INFORMATION →
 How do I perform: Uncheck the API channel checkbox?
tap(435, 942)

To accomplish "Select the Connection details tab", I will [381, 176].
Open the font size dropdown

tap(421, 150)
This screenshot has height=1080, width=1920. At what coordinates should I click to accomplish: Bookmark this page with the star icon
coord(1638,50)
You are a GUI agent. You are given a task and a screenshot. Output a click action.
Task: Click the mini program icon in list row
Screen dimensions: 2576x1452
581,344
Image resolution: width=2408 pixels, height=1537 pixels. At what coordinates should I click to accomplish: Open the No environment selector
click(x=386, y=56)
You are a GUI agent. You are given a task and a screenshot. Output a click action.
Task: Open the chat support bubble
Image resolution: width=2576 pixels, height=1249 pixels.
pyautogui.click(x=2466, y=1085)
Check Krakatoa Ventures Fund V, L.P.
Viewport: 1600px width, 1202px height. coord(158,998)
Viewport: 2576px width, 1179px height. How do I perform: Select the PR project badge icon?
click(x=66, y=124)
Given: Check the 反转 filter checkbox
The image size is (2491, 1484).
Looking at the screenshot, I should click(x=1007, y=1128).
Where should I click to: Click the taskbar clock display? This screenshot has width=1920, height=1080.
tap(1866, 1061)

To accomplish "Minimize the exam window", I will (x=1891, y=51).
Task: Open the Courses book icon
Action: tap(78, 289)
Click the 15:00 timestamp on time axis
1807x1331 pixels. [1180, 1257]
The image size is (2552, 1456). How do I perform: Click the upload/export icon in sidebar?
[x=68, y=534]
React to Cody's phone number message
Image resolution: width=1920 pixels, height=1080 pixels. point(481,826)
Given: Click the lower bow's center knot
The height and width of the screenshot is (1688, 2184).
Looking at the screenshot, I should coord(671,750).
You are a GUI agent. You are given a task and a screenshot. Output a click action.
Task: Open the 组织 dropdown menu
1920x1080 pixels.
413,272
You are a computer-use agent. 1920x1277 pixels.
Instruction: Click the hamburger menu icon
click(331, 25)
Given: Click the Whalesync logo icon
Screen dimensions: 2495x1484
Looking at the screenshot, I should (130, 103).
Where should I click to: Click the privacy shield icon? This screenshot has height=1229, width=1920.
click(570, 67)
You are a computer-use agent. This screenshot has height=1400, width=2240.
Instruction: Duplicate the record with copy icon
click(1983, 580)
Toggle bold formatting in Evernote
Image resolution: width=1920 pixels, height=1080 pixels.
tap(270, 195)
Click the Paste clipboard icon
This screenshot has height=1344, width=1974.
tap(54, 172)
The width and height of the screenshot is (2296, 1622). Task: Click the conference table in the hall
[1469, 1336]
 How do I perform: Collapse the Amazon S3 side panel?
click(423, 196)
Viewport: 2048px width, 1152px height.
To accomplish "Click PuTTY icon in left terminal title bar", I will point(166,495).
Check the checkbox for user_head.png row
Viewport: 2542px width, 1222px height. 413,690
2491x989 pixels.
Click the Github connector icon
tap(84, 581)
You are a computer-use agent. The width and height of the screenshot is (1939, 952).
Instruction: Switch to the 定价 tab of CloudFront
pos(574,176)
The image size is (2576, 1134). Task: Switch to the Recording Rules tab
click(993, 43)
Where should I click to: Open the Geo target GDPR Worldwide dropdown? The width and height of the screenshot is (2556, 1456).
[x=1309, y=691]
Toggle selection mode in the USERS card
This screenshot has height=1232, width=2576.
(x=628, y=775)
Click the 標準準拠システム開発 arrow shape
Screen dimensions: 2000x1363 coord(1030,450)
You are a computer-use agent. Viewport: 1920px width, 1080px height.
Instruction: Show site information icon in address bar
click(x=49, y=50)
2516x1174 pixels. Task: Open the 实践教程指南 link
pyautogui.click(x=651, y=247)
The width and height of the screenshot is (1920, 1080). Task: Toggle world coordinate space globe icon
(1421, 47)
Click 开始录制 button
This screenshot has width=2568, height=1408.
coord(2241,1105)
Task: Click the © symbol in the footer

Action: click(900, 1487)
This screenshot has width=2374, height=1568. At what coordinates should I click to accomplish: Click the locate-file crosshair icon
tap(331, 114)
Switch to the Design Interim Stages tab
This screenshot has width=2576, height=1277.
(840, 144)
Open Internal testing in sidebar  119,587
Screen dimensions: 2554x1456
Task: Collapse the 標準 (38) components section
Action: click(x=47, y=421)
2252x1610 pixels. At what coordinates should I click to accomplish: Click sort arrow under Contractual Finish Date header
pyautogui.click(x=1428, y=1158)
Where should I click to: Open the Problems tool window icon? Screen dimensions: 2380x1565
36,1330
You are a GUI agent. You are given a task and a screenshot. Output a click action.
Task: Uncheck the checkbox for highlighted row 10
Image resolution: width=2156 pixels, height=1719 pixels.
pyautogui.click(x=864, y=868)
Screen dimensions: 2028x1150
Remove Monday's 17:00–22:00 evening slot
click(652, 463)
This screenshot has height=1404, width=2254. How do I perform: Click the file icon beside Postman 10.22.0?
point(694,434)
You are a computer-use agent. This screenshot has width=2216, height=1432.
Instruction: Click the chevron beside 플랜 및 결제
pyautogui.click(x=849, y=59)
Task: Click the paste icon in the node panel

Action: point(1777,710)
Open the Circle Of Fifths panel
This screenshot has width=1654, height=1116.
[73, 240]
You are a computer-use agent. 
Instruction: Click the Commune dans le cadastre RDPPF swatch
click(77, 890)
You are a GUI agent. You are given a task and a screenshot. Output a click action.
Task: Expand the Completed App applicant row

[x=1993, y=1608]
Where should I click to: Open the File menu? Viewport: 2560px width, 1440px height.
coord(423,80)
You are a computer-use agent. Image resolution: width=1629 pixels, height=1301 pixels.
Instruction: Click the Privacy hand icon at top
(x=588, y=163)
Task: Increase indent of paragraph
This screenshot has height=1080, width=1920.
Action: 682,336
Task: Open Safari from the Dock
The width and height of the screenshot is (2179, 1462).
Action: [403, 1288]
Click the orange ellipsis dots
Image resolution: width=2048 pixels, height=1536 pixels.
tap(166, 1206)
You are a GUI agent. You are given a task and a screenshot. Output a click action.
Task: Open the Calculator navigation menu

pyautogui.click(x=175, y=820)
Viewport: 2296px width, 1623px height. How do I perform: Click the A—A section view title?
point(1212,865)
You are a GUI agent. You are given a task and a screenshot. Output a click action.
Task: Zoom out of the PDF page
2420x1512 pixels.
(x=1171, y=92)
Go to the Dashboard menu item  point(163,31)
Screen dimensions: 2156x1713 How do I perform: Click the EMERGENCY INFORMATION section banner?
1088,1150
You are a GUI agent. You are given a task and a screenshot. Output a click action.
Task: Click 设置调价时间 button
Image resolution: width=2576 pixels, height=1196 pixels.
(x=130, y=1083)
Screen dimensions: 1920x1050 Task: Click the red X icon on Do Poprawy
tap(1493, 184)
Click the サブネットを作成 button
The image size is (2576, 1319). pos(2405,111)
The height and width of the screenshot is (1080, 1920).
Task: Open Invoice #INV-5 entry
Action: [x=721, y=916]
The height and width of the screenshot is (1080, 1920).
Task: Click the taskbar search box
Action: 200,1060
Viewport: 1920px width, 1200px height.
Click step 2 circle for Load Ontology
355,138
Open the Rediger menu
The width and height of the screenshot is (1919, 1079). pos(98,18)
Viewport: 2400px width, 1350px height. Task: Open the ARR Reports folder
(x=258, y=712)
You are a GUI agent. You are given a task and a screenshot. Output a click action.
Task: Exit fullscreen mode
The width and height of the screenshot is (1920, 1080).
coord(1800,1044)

AIM OF THE EXERCISE → Would you please repeat the entire listing, line for line?

RESPONSE BOX →
 How do I perform: Uncheck the API channel checkbox?
tap(435, 942)

To accomplish "Select the Connection details tab", I will [381, 176].
Open the font size dropdown

tap(421, 150)
This screenshot has height=1080, width=1920. At what coordinates should I click to accomplish: Bookmark this page with the star icon
coord(1638,50)
You are a GUI agent. You are given a task and a screenshot. Output a click action.
Task: Click the mini program icon in list row
Screen dimensions: 2576x1452
581,344
Image resolution: width=2408 pixels, height=1537 pixels. At what coordinates should I click to accomplish: Open the No environment selector
click(x=386, y=56)
You are a GUI agent. You are given a task and a screenshot. Output a click action.
Task: Open the chat support bubble
Image resolution: width=2576 pixels, height=1249 pixels.
pyautogui.click(x=2466, y=1085)
Check Krakatoa Ventures Fund V, L.P.
Viewport: 1600px width, 1202px height. coord(158,998)
Viewport: 2576px width, 1179px height. How do I perform: Select the PR project badge icon?
click(x=66, y=124)
Given: Check the 反转 filter checkbox
The image size is (2491, 1484).
Looking at the screenshot, I should click(x=1007, y=1128).
Where should I click to: Click the taskbar clock display? This screenshot has width=1920, height=1080.
tap(1866, 1061)

To accomplish "Minimize the exam window", I will (x=1891, y=51).
Task: Open the Courses book icon
Action: tap(78, 289)
Click the 15:00 timestamp on time axis
1807x1331 pixels. [1180, 1257]
The image size is (2552, 1456). How do I perform: Click the upload/export icon in sidebar?
[x=68, y=534]
React to Cody's phone number message
Image resolution: width=1920 pixels, height=1080 pixels. point(481,826)
Given: Click the lower bow's center knot
The height and width of the screenshot is (1688, 2184).
Looking at the screenshot, I should coord(671,750).
You are a GUI agent. You are given a task and a screenshot. Output a click action.
Task: Open the 组织 dropdown menu
1920x1080 pixels.
413,272
You are a computer-use agent. 1920x1277 pixels.
Instruction: Click the hamburger menu icon
click(331, 25)
Given: Click the Whalesync logo icon
Screen dimensions: 2495x1484
Looking at the screenshot, I should (130, 103).
Where should I click to: Click the privacy shield icon? This screenshot has height=1229, width=1920.
click(570, 67)
You are a computer-use agent. This screenshot has height=1400, width=2240.
Instruction: Duplicate the record with copy icon
click(1983, 580)
Toggle bold formatting in Evernote
Image resolution: width=1920 pixels, height=1080 pixels.
tap(270, 195)
Click the Paste clipboard icon
This screenshot has height=1344, width=1974.
tap(54, 172)
The width and height of the screenshot is (2296, 1622). Task: Click the conference table in the hall
[1469, 1336]
 How do I perform: Collapse the Amazon S3 side panel?
click(423, 196)
Viewport: 2048px width, 1152px height.
To accomplish "Click PuTTY icon in left terminal title bar", I will point(166,495).
Check the checkbox for user_head.png row
Viewport: 2542px width, 1222px height. 413,690
2491x989 pixels.
Click the Github connector icon
tap(84, 581)
You are a computer-use agent. The width and height of the screenshot is (1939, 952).
Instruction: Switch to the 定价 tab of CloudFront
pos(574,176)
The image size is (2576, 1134). Task: Switch to the Recording Rules tab
click(993, 43)
Where should I click to: Open the Geo target GDPR Worldwide dropdown? The width and height of the screenshot is (2556, 1456).
[x=1309, y=691]
Toggle selection mode in the USERS card
This screenshot has height=1232, width=2576.
(x=628, y=775)
Click the 標準準拠システム開発 arrow shape
Screen dimensions: 2000x1363 coord(1030,450)
You are a computer-use agent. Viewport: 1920px width, 1080px height.
Instruction: Show site information icon in address bar
click(x=49, y=50)
2516x1174 pixels. Task: Open the 实践教程指南 link
pyautogui.click(x=651, y=247)
The width and height of the screenshot is (1920, 1080). Task: Toggle world coordinate space globe icon
(1421, 47)
Click 开始录制 button
This screenshot has width=2568, height=1408.
coord(2241,1105)
Task: Click the © symbol in the footer

Action: click(900, 1487)
This screenshot has width=2374, height=1568. At what coordinates should I click to accomplish: Click the locate-file crosshair icon
tap(331, 114)
Switch to the Design Interim Stages tab
This screenshot has width=2576, height=1277.
(840, 144)
Open Internal testing in sidebar  119,587
Screen dimensions: 2554x1456
Task: Collapse the 標準 (38) components section
Action: click(x=47, y=421)
2252x1610 pixels. At what coordinates should I click to accomplish: Click sort arrow under Contractual Finish Date header
pyautogui.click(x=1428, y=1158)
Where should I click to: Open the Problems tool window icon? Screen dimensions: 2380x1565
36,1330
You are a GUI agent. You are given a task and a screenshot. Output a click action.
Task: Uncheck the checkbox for highlighted row 10
Image resolution: width=2156 pixels, height=1719 pixels.
pyautogui.click(x=864, y=868)
Screen dimensions: 2028x1150
Remove Monday's 17:00–22:00 evening slot
click(652, 463)
This screenshot has height=1404, width=2254. How do I perform: Click the file icon beside Postman 10.22.0?
point(694,434)
You are a computer-use agent. This screenshot has width=2216, height=1432.
Instruction: Click the chevron beside 플랜 및 결제
pyautogui.click(x=849, y=59)
Task: Click the paste icon in the node panel

Action: point(1777,710)
Open the Circle Of Fifths panel
This screenshot has width=1654, height=1116.
[73, 240]
You are a computer-use agent. 
Instruction: Click the Commune dans le cadastre RDPPF swatch
click(77, 890)
You are a GUI agent. You are given a task and a screenshot. Output a click action.
Task: Expand the Completed App applicant row

[x=1993, y=1608]
Where should I click to: Open the File menu? Viewport: 2560px width, 1440px height.
coord(423,80)
You are a computer-use agent. Image resolution: width=1629 pixels, height=1301 pixels.
Instruction: Click the Privacy hand icon at top
(x=588, y=163)
Task: Increase indent of paragraph
This screenshot has height=1080, width=1920.
Action: 682,336
Task: Open Safari from the Dock
The width and height of the screenshot is (2179, 1462).
Action: [403, 1288]
Click the orange ellipsis dots
Image resolution: width=2048 pixels, height=1536 pixels.
tap(166, 1206)
You are a GUI agent. You are given a task and a screenshot. Output a click action.
Task: Open the Calculator navigation menu

pyautogui.click(x=175, y=820)
Viewport: 2296px width, 1623px height. How do I perform: Click the A—A section view title?
point(1212,865)
You are a GUI agent. You are given a task and a screenshot. Output a click action.
Task: Zoom out of the PDF page
2420x1512 pixels.
(x=1171, y=92)
Go to the Dashboard menu item  point(163,31)
Screen dimensions: 2156x1713 How do I perform: Click the EMERGENCY INFORMATION section banner?
1088,1150
You are a GUI agent. You are given a task and a screenshot. Output a click action.
Task: Click 设置调价时间 button
Image resolution: width=2576 pixels, height=1196 pixels.
(x=130, y=1083)
Screen dimensions: 1920x1050 Task: Click the red X icon on Do Poprawy
tap(1493, 184)
Click the サブネットを作成 button
The image size is (2576, 1319). pos(2405,111)
The height and width of the screenshot is (1080, 1920).
Task: Open Invoice #INV-5 entry
Action: [x=721, y=916]
The height and width of the screenshot is (1080, 1920).
Task: Click the taskbar search box
Action: 200,1060
Viewport: 1920px width, 1200px height.
Click step 2 circle for Load Ontology
355,138
Open the Rediger menu
The width and height of the screenshot is (1919, 1079). pos(98,18)
Viewport: 2400px width, 1350px height. Task: Open the ARR Reports folder
(x=258, y=712)
You are a GUI agent. You are given a task and a screenshot. Output a click action.
Task: Exit fullscreen mode
The width and height of the screenshot is (1920, 1080).
coord(1800,1044)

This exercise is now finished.